The explanations hereafter assume that primarily automated data manipulation will be employed to prepare, augment and analyse the datasets—first and foremost on the (merged) priority filings dataset. Anew, the latter is the dataset based on the default display option (list results), see Figure 7 for an example of a resulting dataset.

FIGURE 7.

FIGURE 7

The Excel output of the results list, showing information per patent family. Data manipulation should be done before analysis.

DATA PREPARATION

First of all, backups of the downloaded datasets—which have not been modified and together with the search queries upon which they are based—should always be held separate from the datasets that are the work in progress (WiP). A very important rule to start with: patents are always associated with family numbers. The family number should—at all times—remain the unique identifier for each patent (data line). In some cases, analysis might require duplication of data lines (preserving the identical identifier per patent) if additional information is added to the dataset to differentially explore associations/distributions across applicant groups, technologies, etc.

If working with MS Excel, as an alternative to a DBMS, it is highly recommended to re‐organise the data into a Pivot table format early on. During this process, relevant data across the tables can be collated into one master table. Using a Pivot table substantially reduces the need for manual coding of formulae for sorting and filtering data, and advanced analysis. Manual coding can be a highly time‐consuming undertaking and is easily underestimated.

Irrespective of the decision to use Pivot tables or not, 5 in a first step, the WiP datasets must be cleaned and prepared for proper analysis: some data columns will have to be transformed and harmonised; others augmented and associated with new variables; even others omitted, if these prove to be irrelevant for the investigation; etc. Just to re‐iterate, data manipulation depends on the type of data and analysis that is required per the research objective. While minute explanation of this process is beyond the scope of this communication, some basic examples of data transformation and/or augmentation are provided below.

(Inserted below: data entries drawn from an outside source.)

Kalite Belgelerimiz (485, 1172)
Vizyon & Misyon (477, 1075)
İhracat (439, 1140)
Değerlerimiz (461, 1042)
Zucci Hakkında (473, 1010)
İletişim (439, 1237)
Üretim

The Applicants data column provides, on one hand, the names of entities that have applied for patents (often one organisation per patent but can also be multiple organisations and/or individuals) and, on the other, the applicant's country of origin—in square brackets. To be able to, for example, determine where R&D is likely being performed, these two pieces of information must be separated and the country of origin placed in a new column, for instance Applicant country of origin. Similarly, the first two letters of the Publication Number data column indicate to which patent office the application was submitted. Moving these two letters to a new column, for example Receiving patent office, can support analysis of which jurisdictions (and markets) might be considered particularly attractive to applicants. A slightly more time‐consuming task can be the association of applicants with different types of applicant groups (clusters), such as academia, private sector, and public–private partnerships. In this case, keyword‐mapping (Ltd., GmbH, SPA, etc.) and carefully selected truncation including wildcards (e.g. Universi*) and an Excel formula that automatically fills‐in a new, separate column, for instance Stakeholder, based on decision rules—for example Ltd. found → private sector inserted on same line in the newly created column Stakeholder—can be very helpful. Naturally, as designations can be misleading, keyword‐mapping requires judicial testing and multiple iterations, manual searches and revision, and diligent validation to be accurate.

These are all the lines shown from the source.